Ethnic Australians are an untapped opportunity for the Australian grocery sector. Embracing their differences, truly understanding their needs and motivations, as well as where they shop and what they are looking for is the key to unlocking new growth for both brands and retailers.
Nielsen Homescan research shows that this group represents 29 per cent of the Australian population, and that they are under-valued as a group, especially when looking at the products offered to them in traditional grocery.
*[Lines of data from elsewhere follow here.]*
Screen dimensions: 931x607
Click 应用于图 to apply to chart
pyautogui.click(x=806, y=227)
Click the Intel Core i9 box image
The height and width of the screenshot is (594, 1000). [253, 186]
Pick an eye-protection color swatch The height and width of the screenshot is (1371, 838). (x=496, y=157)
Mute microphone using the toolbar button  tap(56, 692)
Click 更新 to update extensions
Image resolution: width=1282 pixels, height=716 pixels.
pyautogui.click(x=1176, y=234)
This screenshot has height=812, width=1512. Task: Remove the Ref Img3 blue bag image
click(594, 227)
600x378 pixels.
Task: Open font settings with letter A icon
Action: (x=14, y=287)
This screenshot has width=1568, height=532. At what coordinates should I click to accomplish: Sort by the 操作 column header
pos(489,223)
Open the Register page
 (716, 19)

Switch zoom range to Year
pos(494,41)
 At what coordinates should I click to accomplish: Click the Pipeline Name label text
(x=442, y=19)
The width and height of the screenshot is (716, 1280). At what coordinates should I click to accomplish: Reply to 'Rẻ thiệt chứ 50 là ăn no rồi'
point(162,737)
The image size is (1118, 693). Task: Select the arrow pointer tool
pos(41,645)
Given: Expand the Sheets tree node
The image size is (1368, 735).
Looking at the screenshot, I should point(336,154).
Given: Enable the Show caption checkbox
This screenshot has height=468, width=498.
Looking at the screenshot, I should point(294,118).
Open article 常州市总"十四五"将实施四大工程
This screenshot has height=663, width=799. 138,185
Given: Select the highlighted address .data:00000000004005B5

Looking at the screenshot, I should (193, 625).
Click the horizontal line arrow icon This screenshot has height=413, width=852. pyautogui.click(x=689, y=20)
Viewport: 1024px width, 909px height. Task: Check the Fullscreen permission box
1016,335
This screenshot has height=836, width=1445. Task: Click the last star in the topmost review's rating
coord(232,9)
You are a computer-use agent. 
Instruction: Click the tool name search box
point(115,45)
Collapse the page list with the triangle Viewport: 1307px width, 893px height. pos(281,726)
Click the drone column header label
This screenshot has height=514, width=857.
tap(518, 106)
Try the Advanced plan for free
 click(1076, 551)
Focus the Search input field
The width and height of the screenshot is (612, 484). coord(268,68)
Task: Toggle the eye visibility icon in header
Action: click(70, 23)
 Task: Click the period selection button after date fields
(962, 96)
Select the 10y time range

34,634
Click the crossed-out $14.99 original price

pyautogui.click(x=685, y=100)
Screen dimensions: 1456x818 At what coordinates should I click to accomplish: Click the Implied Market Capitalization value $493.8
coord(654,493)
That means that products from the top manufacturers in Australia’s traditional grocers are less likely to make it into ethnic-Australian households.
Ethnic households seek international range of products
The opportunity is big, particularly with respect to Asian-born Australians (which make up 43 per cent of ethnic households), as three-in-four say they would shop more at mainstream supermarkets if stores increased their international range of products.
Data from the Australian Bureau of Statistics (ABS) shows that three-in-10 Australians were born overseas, and this number is expected to keep growing.
Much of that growth will come from Chinese-born and Indian-born consumers, and it is anticipated that these two groups will grow the most between now and 2027, at which point they will respectively account for 12 per cent and 10 per cent of the total ethnic population.
Consequently, understanding the unique motivations and behaviours of these and other ethnic Australian shoppers is one of the keys to overturning the low growth environment of Australia’s traditional grocers.
Importance of ethnic shopper resonance
There is a gap for grocery manufacturers between the products they offer and the resonance they have with ethnic shoppers.
Secondly, the motivations and shopping behaviours of ethnic-Australians shoppers are clearly distinctive from the overall Australia population in two major ways:
Ethnic Australians are highly price sensitive. They allocate 47 per cent of their grocery spend for promoted products, compared with 40 per cent among the total population. To address this, brands need to ensure that the shelf and promoted pricing for their products are competitive when compared to the wider product repertoire of ethnic Australians shoppers.
They carefully examine their products. This spans a range of behaviours including tendencies toward organic foods and vegetarian diets, avoiding overly processed foods, and checking product labels. For food manufacturers, this means creating products with ethnic shoppers in mind.
Reach shoppers where they are
Product distribution is another aspect of the equation, and one that has a direct impact on whether products land in shoppers’ pantries. For manufacturers, this may mean forging new relationships with non-traditional grocers or working with existing retail partners to ensure that ethnic products are featured in the right stores.
From a distribution perspective, Chinese-born and Indian-born consumers are most likely to live very different locales. Chinese communities are more likely to live in suburbs like the central business district of Central Melbourne, Hurstville, Rhodes, Eastwood and Carlton, while the Indian community is more likely to live in suburbs like Westmead, Parramatta, Wentworthville, Rosehill and Pendle Hill.